** WORK ORDER **
Pick the lines holding the string "agent" out of the records and copy them.

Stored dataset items

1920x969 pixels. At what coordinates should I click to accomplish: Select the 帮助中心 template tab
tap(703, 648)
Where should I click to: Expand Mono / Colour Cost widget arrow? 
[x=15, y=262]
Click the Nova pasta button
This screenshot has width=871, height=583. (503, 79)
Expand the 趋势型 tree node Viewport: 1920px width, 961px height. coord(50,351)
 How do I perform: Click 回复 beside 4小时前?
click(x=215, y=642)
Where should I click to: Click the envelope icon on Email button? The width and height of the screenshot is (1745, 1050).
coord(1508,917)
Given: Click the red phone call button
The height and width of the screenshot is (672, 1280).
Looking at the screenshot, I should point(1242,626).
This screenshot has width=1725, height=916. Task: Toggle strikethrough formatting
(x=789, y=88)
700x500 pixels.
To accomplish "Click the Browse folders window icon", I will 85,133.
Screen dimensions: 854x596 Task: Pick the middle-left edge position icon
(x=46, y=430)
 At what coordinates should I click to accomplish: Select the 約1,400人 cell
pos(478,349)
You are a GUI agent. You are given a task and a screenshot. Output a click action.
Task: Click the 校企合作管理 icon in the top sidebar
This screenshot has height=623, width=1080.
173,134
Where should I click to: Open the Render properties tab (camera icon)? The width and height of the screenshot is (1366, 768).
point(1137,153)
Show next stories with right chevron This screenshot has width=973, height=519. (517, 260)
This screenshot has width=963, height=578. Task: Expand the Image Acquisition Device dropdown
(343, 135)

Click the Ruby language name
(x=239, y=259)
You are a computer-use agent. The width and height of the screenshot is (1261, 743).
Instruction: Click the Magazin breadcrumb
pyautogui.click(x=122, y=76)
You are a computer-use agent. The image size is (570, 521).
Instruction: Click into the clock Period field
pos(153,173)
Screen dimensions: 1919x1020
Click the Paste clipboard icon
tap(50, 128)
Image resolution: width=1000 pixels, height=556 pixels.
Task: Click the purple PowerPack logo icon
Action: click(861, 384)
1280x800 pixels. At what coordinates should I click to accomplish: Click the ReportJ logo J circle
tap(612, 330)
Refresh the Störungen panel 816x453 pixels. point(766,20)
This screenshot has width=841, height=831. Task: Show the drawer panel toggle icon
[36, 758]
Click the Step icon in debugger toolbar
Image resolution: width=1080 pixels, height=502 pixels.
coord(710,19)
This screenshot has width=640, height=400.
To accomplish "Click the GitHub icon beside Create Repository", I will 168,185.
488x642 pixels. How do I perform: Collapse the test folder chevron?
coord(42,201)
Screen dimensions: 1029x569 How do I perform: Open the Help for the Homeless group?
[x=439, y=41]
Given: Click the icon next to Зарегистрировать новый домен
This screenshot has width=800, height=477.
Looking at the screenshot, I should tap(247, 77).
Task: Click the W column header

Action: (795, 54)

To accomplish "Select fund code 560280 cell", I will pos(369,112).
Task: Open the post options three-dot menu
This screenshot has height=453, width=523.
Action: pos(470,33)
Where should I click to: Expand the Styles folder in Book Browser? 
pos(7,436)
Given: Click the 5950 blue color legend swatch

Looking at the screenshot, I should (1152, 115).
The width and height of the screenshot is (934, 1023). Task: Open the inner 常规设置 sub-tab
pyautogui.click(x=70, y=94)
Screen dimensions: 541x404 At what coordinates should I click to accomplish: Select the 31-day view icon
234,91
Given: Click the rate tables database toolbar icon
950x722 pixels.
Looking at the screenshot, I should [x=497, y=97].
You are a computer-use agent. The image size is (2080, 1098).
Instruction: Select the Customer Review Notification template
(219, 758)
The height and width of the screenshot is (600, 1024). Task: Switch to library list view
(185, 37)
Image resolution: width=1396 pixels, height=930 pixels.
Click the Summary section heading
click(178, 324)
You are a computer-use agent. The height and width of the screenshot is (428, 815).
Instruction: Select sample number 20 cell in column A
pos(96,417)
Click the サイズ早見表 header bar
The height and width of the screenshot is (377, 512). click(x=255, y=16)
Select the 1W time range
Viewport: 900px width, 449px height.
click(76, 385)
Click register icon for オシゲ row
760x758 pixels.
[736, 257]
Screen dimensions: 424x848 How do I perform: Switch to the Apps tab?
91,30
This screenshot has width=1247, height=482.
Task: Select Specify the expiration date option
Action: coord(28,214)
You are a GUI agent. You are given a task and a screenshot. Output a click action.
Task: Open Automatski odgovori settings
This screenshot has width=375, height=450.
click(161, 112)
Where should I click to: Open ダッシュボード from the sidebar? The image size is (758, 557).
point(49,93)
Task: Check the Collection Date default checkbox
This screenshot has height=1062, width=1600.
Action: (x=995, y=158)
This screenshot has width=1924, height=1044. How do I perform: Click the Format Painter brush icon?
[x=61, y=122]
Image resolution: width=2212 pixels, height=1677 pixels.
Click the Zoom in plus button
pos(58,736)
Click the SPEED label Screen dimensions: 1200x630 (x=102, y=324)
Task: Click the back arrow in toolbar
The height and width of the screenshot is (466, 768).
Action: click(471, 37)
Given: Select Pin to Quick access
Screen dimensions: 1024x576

** SOLUTION **
You are a GUI agent. You are given a task and a screenshot. Output a click action.
You are a computer-use agent. The width and height of the screenshot is (1261, 743).
You are a computer-use agent. The image size is (570, 521).
You are a computer-use agent. The image size is (2080, 1098).
You are a computer-use agent. The height and width of the screenshot is (428, 815).
You are a GUI agent. You are given a task and a screenshot. Output a click action.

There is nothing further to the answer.